Passage:
=-=-=
[PATCH] x86/pv: Rework TRY_LOAD_SEG() to use asm goto()

Andrew Cooper posted 1 patch 3 months, 1 week ago
Patches applied successfully (tree, apply log)
git fetch https://gitlab.com/xen-project/patchew/xen tags/patchew/20250718202548.2834921-1-andrew.cooper3@citrix.com
xen/arch/x86/domain.c | 27 ++++++++++++++++-----------
1 file changed, 16 insertions(+), 11 deletions(-)
[PATCH] x86/pv: Rework TRY_LOAD_SEG() to use asm goto()
Posted by Andrew Cooper 3 months, 1 week ago
This moves the exception path to being out-of-line within the function, rather
than in the .fixup section, which improves backtraces.

Because the macro is used multiple times, the fault label needs declaring as
local.

No functional change.

Signed-off-by: Andrew Cooper <andrew.cooper3@citrix.com>
---
CC: Jan Beulich <JBeulich@suse.com>
CC: Roger Pau Monné <roger.pau@citrix.com>

Slightly RFC.  I haven't checked if Eclair will be happy with __label__ yet.

It is disappointing that, unless we retain the xor/mov for the exception path,
GCC decides to emit worse code, notably duplicating the mov %ds success path
in mov %es's error path.

The "+r" constraint was actually wrong before; the asm only produces
all_segs_okay and does not consume it.  Given leeway, GCC decides to manifest
$1 in a different register on each error path and OR them together (inverted,
I'm guessing) to reconstitute all_segs_okay.

Still, we've got rid of the manual jmp...
---
 xen/arch/x86/domain.c | 27 ++++++++++++++++-----------
 1 file changed, 16 insertions(+), 11 deletions(-)

diff --git a/xen/arch/x86/domain.c b/xen/arch/x86/domain.c
index 56c381618712..d795e5b968e2 100644
--- a/xen/arch/x86/domain.c
+++ b/xen/arch/x86/domain.c
@@ -1738,17 +1738,22 @@ static void load_segments(struct vcpu *n)
      * @all_segs_okay in function scope, and load NUL into @sel.
=-=-=
Extracted records:

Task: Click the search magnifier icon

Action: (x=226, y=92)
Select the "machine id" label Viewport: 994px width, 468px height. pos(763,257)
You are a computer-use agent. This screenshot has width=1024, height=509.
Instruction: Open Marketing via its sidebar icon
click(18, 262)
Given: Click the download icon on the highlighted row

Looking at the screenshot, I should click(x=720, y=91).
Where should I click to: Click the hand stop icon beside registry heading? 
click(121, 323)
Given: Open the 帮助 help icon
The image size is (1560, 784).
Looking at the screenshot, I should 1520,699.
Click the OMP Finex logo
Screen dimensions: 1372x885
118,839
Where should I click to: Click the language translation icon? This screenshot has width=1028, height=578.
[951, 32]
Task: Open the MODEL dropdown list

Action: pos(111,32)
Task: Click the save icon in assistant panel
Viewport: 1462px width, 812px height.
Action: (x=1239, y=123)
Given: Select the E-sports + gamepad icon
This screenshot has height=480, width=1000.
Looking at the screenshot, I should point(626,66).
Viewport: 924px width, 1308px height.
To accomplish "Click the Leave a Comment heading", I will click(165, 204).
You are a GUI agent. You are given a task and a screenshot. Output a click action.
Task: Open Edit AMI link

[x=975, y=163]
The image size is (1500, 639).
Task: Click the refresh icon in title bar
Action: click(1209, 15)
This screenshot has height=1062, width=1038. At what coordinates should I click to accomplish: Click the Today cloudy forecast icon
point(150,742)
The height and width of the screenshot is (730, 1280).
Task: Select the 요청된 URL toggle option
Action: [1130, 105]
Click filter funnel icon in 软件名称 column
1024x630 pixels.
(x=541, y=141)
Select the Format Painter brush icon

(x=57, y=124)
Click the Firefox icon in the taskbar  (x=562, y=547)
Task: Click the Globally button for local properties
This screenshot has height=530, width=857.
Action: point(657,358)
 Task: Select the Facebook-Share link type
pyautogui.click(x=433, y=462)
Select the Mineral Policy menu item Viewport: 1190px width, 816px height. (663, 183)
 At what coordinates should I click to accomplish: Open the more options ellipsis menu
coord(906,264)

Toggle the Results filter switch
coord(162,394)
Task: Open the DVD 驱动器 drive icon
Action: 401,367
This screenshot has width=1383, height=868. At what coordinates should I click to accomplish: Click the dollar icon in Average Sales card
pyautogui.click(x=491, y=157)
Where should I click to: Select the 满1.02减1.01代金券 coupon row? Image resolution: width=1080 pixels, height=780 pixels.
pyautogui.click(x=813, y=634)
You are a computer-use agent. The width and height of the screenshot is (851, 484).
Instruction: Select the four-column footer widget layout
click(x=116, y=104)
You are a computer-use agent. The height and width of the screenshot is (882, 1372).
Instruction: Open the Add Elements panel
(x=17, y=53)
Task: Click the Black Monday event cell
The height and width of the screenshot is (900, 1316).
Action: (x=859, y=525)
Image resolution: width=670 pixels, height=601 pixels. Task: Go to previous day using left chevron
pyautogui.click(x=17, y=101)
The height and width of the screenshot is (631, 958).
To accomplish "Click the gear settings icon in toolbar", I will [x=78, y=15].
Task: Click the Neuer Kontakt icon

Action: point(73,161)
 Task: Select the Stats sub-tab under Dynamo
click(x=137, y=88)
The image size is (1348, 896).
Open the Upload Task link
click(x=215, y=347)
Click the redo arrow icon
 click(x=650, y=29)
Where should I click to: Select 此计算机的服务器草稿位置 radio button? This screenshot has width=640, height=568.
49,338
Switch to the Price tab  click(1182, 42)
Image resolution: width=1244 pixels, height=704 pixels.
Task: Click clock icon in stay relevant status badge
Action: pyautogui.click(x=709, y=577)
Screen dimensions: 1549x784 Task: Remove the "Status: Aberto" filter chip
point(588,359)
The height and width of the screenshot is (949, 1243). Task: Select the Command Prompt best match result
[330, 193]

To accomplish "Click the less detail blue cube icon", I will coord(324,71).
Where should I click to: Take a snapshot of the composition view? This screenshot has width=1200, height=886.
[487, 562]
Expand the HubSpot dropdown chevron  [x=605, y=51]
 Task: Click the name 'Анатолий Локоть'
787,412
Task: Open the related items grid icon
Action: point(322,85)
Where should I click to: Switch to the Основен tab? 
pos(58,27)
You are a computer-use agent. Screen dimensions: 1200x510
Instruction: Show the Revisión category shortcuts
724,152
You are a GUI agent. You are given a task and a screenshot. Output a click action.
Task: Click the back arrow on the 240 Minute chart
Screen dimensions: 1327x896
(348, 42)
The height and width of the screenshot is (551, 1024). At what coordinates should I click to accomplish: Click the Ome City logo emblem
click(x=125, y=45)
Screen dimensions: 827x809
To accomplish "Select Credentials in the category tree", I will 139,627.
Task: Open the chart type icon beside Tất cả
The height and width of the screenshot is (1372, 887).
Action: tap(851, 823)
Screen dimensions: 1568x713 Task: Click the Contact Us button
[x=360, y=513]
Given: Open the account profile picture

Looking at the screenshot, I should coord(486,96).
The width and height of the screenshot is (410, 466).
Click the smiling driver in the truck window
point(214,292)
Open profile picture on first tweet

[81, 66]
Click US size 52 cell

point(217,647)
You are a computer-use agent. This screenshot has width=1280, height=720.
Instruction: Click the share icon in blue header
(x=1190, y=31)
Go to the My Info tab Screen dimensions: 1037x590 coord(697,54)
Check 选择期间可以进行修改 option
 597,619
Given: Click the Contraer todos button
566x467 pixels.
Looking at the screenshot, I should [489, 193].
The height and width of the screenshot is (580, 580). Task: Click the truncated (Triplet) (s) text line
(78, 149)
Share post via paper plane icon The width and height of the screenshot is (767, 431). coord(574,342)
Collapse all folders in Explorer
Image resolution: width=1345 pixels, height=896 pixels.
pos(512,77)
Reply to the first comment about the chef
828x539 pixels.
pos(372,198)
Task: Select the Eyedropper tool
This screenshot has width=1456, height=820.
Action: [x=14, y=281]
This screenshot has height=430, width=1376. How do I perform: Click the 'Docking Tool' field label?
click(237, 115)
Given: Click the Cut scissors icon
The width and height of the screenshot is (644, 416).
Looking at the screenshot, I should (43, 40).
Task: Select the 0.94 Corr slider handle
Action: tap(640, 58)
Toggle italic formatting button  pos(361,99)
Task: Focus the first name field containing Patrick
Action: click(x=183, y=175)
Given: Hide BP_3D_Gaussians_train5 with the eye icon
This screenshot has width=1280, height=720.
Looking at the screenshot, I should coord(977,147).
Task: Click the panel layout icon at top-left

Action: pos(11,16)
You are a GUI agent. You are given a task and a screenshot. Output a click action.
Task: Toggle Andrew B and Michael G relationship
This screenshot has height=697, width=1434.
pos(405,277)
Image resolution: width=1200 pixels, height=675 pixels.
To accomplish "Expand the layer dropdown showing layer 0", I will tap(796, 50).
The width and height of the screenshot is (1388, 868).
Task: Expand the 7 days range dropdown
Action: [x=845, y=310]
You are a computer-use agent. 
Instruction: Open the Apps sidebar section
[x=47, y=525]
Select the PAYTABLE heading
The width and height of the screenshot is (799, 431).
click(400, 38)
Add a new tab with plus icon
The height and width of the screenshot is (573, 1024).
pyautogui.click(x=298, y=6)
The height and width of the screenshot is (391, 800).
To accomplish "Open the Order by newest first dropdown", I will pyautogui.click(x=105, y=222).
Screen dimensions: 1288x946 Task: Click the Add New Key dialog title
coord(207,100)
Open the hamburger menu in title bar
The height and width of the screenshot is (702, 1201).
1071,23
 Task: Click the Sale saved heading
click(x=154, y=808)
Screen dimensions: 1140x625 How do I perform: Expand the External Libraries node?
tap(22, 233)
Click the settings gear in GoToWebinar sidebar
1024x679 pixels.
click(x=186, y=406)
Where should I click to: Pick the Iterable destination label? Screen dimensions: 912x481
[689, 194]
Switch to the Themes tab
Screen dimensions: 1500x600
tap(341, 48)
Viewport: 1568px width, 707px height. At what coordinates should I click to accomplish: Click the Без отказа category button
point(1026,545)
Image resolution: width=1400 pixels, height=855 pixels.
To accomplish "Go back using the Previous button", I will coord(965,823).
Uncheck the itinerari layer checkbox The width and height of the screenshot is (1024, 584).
=-=-=
Tasks and exercises:
#1 Reproduce the part of the TRY_LOAD_SEG() patch that opens with the words "No functional change." and closes with "with __label__ yet.", substituting "Coverity" for "Eclair".
#2 Resume the TRY_LOAD_SEG() patch from the point where it stops.

Task-by-task answers:
#1
No functional change.

Signed-off-by: Andrew Cooper <andrew.cooper3@citrix.com>
---
CC: Jan Beulich <JBeulich@suse.com>
CC: Roger Pau Monné <roger.pau@citrix.com>

Slightly RFC.  I haven't checked if Coverity will be happy with __label__ yet.

#2
      */
 #define TRY_LOAD_SEG(seg, val)                          \
-    asm_inline volatile (                               \
-        "1: mov %k[_val], %%" #seg "\n\t"               \
-        "2:\n\t"                                        \
-        ".section .fixup, \"ax\"\n\t"                   \
-        "3: xor %k[ok], %k[ok]\n\t"                     \
-        "   mov %k[ok], %%" #seg "\n\t"                 \
-        "   jmp 2b\n\t"                                 \
-        ".previous\n\t"                                 \
-        _ASM_EXTABLE(1b, 3b)                            \
-        : [ok] "+r" (all_segs_okay)                     \
-        : [_val] "rm" (val) )
+    ({                                                  \
+        __label__ fault;                                \
+        asm_inline volatile goto (                      \
+            "1: mov %k[_val], %%" #seg "\n\t"           \
+            _ASM_EXTABLE(1b, %l[fault])                 \
+            :: [_val] "rm" (val)                        \
+            :: fault );                                 \
+        if ( 0 )                                        \
+        {                                               \
+        fault: __attribute__((cold));                   \
+            asm_inline volatile (                       \
+                "xor %k[ok], %k[ok]\n\t"                \
+                "mov %k[ok], %%" #seg                   \
+                : [ok] "=r" (all_segs_okay) );          \
+        }                                               \
+    })
 
     if ( !compat )
     {
-- 
2.39.5


Re: [PATCH] x86/pv: Rework TRY_LOAD_SEG() to use asm goto()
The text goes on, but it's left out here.